Fehlende Ursprungszeugnisse, abgelaufene Pflanzengesundheitszeugnisse oder Abweichungen zwischen Rechnung und Konnossement sind häufige Gründe für die Zurückhaltung von Waren an der Grenze. Jeder Tag, an dem ein Container im Hafen festgehalten wird, verursacht Standgeldkosten (Demurrage) von 50–150 EUR/Tag. Alle Dokumente müssen vor dem Versand auf Vollständigkeit und Konsistenz geprüft werden.

3. Fehlende Lieferantenprüfung

Ein Import aus Brasilien ohne gründliche Lieferantenprüfung birgt das Risiko, nicht spezifikationsgerechte Ware zu erhalten, Lieferverzögerungen oder sogar Betrug. Wir empfehlen, den Lieferanten im brasilianischen CNPJ-Register (dem brasilianischen Handelsregister) zu überprüfen, Muster vor der Aufgabe großer Bestellungen anzufordern und eine Vorversandinspektion (PSI) bei hochwertigen Sendungen in Betracht zu ziehen.

4. Nichtbeachtung der EU-Hygienevorschriften

Lebensmittel und landwirtschaftliche Produkte aus Brasilien müssen strenge EU-Anforderungen erfüllen.

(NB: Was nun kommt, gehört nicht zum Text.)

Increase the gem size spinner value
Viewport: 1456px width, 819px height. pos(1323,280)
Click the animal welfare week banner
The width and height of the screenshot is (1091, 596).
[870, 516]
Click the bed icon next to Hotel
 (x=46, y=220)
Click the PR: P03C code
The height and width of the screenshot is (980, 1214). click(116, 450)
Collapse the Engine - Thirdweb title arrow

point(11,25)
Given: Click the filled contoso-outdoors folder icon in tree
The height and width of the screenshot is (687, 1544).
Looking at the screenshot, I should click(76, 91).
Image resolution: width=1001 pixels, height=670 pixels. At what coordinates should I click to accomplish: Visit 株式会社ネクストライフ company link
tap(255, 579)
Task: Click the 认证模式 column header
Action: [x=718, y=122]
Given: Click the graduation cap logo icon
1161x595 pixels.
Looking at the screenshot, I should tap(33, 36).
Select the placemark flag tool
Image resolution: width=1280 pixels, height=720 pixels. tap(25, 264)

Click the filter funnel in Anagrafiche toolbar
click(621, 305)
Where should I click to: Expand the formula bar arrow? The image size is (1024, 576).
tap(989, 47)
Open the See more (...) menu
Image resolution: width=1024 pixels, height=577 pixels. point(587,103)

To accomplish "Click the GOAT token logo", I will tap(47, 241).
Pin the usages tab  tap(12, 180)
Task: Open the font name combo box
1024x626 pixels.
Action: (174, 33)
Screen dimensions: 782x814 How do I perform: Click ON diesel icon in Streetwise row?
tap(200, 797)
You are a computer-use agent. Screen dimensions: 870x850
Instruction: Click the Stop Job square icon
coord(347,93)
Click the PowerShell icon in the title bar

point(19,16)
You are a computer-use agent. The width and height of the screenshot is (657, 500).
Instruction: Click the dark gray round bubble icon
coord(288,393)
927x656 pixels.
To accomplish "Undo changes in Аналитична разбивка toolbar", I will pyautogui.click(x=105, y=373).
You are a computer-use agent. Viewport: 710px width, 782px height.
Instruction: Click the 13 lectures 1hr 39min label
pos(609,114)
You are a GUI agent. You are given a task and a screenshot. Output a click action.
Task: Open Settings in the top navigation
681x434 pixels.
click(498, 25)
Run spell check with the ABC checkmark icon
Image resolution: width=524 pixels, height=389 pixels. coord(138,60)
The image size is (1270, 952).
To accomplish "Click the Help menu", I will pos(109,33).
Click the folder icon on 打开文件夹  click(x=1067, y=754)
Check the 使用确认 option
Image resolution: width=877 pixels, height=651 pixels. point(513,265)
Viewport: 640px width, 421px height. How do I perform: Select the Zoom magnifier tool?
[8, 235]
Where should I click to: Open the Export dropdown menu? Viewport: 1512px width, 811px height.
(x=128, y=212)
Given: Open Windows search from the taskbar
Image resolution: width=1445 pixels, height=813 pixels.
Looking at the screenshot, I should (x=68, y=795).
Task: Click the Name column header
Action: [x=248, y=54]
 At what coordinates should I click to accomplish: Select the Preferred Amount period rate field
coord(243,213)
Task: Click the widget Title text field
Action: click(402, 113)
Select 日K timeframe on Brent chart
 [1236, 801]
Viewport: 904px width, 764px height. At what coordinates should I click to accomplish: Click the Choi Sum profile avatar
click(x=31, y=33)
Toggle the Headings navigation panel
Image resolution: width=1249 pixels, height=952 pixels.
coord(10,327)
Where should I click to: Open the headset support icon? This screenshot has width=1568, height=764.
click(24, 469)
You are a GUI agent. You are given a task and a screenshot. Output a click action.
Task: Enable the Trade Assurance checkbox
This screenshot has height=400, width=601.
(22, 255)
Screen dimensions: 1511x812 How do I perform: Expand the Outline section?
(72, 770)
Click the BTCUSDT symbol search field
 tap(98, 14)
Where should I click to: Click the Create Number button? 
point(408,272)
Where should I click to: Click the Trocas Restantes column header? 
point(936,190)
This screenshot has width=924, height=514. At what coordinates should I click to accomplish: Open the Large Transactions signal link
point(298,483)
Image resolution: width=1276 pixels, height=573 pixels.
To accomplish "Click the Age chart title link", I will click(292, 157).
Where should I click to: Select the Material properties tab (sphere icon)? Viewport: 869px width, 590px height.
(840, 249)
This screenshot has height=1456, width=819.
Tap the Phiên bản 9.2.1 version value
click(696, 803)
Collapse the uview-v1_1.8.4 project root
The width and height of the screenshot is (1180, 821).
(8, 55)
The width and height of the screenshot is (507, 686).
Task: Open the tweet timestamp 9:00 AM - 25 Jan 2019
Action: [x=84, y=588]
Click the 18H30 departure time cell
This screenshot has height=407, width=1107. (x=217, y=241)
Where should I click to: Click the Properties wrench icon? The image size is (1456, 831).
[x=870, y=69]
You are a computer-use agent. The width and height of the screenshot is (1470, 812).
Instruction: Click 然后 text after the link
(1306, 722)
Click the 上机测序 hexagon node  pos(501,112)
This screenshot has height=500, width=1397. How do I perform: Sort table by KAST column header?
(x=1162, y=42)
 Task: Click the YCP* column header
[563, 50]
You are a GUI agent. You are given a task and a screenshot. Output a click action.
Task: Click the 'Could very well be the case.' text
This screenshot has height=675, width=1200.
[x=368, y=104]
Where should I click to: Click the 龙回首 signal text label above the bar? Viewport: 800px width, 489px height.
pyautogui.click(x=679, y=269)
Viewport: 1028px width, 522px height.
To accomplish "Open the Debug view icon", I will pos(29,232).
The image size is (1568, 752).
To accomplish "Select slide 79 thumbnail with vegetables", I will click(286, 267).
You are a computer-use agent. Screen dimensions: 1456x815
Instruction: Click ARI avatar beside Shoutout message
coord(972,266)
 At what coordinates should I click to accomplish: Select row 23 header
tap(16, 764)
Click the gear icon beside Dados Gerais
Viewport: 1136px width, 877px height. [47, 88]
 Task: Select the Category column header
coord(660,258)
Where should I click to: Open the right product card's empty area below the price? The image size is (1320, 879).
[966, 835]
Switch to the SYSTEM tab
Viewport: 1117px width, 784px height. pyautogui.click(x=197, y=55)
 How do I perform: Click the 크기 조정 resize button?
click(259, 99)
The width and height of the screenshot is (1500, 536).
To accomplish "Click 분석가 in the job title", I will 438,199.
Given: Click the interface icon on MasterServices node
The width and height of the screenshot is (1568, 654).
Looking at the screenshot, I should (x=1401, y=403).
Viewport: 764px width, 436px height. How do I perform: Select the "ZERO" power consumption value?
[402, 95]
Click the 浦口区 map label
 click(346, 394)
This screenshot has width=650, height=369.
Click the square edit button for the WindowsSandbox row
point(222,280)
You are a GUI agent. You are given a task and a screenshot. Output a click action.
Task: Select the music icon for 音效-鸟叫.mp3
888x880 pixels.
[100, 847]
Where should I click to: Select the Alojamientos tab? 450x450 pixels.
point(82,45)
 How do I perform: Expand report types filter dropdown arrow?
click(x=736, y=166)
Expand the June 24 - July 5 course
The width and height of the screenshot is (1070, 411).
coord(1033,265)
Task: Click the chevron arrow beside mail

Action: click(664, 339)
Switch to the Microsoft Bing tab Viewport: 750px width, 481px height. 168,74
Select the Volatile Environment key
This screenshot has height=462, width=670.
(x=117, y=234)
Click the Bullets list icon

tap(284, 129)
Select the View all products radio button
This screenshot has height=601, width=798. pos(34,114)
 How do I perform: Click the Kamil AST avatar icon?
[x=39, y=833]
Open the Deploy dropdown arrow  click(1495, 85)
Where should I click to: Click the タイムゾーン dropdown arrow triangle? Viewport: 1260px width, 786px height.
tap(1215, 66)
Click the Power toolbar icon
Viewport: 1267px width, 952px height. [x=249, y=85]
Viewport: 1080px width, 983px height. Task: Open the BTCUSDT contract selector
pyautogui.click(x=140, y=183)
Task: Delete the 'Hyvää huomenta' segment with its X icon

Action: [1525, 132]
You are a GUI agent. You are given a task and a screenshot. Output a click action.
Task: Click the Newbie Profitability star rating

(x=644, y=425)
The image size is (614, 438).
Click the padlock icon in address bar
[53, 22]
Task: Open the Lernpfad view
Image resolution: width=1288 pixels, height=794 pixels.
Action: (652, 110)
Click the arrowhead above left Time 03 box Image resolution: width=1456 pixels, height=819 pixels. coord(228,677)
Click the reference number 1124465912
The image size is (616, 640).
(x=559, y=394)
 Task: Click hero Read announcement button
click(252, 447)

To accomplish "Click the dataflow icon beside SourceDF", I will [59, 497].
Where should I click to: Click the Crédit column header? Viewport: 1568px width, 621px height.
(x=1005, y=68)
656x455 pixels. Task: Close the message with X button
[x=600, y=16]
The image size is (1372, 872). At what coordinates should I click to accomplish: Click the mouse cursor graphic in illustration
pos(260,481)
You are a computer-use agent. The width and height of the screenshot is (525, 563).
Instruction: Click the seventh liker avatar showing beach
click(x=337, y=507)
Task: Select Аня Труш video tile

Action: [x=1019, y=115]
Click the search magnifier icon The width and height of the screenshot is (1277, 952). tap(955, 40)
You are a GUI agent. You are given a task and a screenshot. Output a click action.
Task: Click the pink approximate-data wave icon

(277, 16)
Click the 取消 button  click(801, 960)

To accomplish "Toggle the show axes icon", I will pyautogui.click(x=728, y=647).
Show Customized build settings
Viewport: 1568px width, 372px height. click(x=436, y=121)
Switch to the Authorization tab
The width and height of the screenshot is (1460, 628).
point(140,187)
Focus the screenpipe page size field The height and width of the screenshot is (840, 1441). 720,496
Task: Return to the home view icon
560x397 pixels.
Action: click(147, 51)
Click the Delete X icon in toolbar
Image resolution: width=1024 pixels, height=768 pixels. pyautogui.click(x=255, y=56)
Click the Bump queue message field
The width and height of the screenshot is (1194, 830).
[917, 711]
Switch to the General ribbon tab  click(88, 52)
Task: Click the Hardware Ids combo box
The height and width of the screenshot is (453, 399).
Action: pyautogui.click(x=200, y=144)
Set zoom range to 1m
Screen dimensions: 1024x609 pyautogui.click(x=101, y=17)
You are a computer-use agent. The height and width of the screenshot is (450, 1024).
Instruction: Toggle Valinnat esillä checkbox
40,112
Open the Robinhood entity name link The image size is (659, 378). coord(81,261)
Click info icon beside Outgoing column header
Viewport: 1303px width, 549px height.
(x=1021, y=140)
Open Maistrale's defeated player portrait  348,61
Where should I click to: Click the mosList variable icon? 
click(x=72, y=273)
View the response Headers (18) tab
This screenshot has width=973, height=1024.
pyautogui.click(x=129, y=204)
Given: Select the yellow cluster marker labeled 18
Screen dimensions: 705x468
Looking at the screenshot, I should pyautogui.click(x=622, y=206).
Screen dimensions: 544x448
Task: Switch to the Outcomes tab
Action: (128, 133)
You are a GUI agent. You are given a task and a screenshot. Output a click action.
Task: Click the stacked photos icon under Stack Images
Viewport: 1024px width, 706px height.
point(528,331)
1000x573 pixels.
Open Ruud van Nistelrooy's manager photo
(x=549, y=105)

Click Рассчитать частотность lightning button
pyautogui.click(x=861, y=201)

Der Import von Rindfleisch aus nicht EU-zugelassenen Betrieben, die Überschreitung von MRL-Grenzwerten für Pestizide in Obst oder die Nichterfüllung der Kennzeichnungsvorschriften können zur Einfuhrverweigerung und Vernichtung der Ware auf Kosten des Importeurs führen.

5. Ungünstige Zahlungsbedingungen

Die Vereinbarung einer vollständigen Vorauszahlung (TT im Voraus) mit einem nicht überprüften Lieferanten ist eine riskante Strategie. Bei Ersttransaktionen empfehlen wir die Verwendung eines Dokumentenakkreditivs (L/C), das beide Parteien schützt. Klare Incoterms sollten vereinbart werden — FOB (brasilianischer Hafen) oder CIF (europäischer Hafen) sind für den Importeur in der Regel am günstigsten.

6. Unterschätzung der Gesamtkosten

Importeure berechnen häufig nur den Produktpreis und die Fracht, übersehen aber Zollabfertigungsgebühren, Terminalumschlagsgebühren, Versicherung, Lagerkosten und Einfuhrumsatzsteuer. Eine korrekte Kalkulation sollte alle Kosten bis zum Lager (Landed Cost) berücksichtigen, um die Rentabilität der Transaktion realistisch beurteilen zu können.